I have coded the simple Haversine formula (matlab) and it works fine (see below). If I provide 2 sets of latitude/longitude I can find the distance between them.
Despite this, I need to invert the procedure and calculate 2 sets of coordinates based on a specified distance. Although the formula is quite short, it seems difficult to back calculate.
For example, if I have the global coordinate (3,50), I want to calculate the corner coordinates of a square bounding box around this point with specified length/width.
lat1 = 3.5; lon1 = 50.1; lat2 = 3.6; lon2 = 50.1 % Input coordinates
delta_lat = degtorad(lat2 - lat1); % difference in latitude
delta_lon = degtorad(lon2 - lon1); % difference in longitude
a = sin(delta_lat/2)^2 + cos(lat1) * cos(lat2) * sin(delta_lon/2)^2;
c = 2 * atan2(sqrt(a), sqrt(1-a));
km = 6371 * c % distance in km
Thanks
The circumference of the earth at equator = 40,076 km. The equator is divided into 360 degrees of longitude, so each degree at the equator represents approximately 111.32 km. Moving away from the equator towards a pole this distance decreases to zero at the pole.
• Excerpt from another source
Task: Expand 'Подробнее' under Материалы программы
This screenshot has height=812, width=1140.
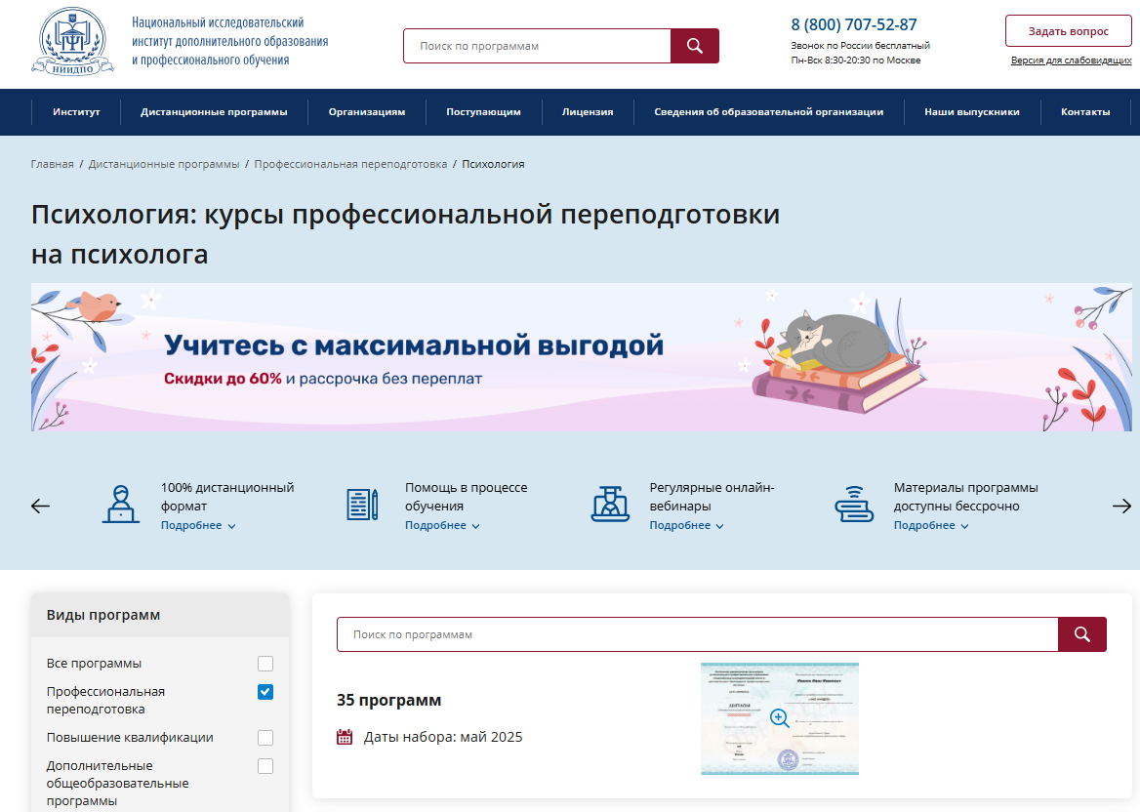Action: click(930, 526)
To calculate the distance at different latitudes multiply it by the cosine of the latitude. As your latidude of 3.5 is near the equator you will not need any correction as the cos(3.5) gives a value of 111.11 km.
To calculate a "box" each km = 1/111 degrees (0.009009) ie a 2 km "box" surrounding coordinate 3,50 would have coordinates (3.009009,50.0090049) (2.990991,49.990991)
As you move towards the poles you will have to adjust the longitude value by multiplying by the cosine of the average of the latitude values.